This financial model is built for a polyurethane system house — a facility that designs and batch-produces formulated systems for rigid foam, flexible foam, and CASE (coatings, adhesives, sealants, elastomers) applications. The plant typically houses multiple reactor trains, bulk storage for polyols, isocyanates and additives, a filling and packaging line, and an on-site quality laboratory. The model covers the entire investment phase, from reactor and tank installation through to process commissioning, with full capex phasing and automatic asset depreciation by class.
The core of the model is a recipe-driven cost and operations engine. Each product family carries its own bill of materials, with raw material consumption calculated per batch and dynamically linked to a price-indexed raw material database. Batch cycle times are modeled with heating/cooling curves, reactor occupancy logic, and mandatory cleaning between incompatible grades — eliminating the capacity overestimation common in generic templates.
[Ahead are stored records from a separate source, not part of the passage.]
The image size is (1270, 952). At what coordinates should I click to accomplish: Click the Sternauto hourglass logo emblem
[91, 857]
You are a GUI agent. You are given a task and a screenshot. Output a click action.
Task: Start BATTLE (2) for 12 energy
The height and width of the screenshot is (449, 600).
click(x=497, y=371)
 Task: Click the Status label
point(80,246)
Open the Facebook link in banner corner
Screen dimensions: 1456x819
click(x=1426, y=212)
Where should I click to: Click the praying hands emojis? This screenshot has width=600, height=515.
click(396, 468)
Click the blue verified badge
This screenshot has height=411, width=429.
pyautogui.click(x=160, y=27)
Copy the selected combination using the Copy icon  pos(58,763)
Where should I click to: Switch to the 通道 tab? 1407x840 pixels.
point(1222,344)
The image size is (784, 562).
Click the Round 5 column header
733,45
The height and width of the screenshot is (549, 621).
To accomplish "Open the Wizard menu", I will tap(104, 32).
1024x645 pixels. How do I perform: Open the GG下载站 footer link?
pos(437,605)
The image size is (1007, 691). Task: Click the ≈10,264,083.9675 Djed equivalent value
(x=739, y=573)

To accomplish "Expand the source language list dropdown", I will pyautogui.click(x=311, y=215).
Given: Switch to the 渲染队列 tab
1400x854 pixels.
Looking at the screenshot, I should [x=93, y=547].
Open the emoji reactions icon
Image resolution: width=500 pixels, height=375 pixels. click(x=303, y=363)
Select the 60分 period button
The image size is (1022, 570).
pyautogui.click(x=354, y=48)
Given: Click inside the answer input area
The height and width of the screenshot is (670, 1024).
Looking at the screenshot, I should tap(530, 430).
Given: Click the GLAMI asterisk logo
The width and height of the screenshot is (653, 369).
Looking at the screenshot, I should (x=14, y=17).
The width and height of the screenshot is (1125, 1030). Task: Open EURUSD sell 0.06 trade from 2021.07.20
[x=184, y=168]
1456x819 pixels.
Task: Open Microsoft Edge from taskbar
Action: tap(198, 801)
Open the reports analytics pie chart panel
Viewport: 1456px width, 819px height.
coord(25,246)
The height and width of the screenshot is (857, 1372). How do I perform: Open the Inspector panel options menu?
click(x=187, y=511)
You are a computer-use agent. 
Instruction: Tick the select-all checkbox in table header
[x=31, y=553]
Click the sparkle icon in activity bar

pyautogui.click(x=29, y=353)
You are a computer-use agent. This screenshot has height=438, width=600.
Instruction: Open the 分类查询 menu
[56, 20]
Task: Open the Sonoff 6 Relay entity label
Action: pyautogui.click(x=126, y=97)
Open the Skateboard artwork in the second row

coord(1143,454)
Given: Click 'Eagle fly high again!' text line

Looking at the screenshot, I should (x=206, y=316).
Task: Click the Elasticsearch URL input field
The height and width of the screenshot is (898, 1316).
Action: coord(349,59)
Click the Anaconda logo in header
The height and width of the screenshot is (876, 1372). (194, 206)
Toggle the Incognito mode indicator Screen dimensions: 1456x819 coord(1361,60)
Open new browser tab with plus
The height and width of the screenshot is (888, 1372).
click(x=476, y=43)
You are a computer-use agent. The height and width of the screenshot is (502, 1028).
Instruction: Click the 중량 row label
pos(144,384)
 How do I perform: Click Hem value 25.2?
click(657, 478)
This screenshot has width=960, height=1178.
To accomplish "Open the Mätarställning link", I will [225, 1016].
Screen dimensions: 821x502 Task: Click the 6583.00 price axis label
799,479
The structure handles both in-house formulated production and third-party toll blending, allocating capacity and resources accordingly.
Revenue streams are built bottom-up from a sales plan across multiple regions and product families, with differentiated credit terms and margin profiles. Working capital is shaped by raw material tank inventory policies, prepayments for critical feedstocks, and customer payment terms. The model also integrates environmental compliance costs, energy and utility consumption by reactor line, and scenario management that stress-tests raw material shocks, volume ramp-up delays, and capacity expansion options. The result is a transparent, operationally faithful model that mirrors the commercial and technical complexity of a real system house.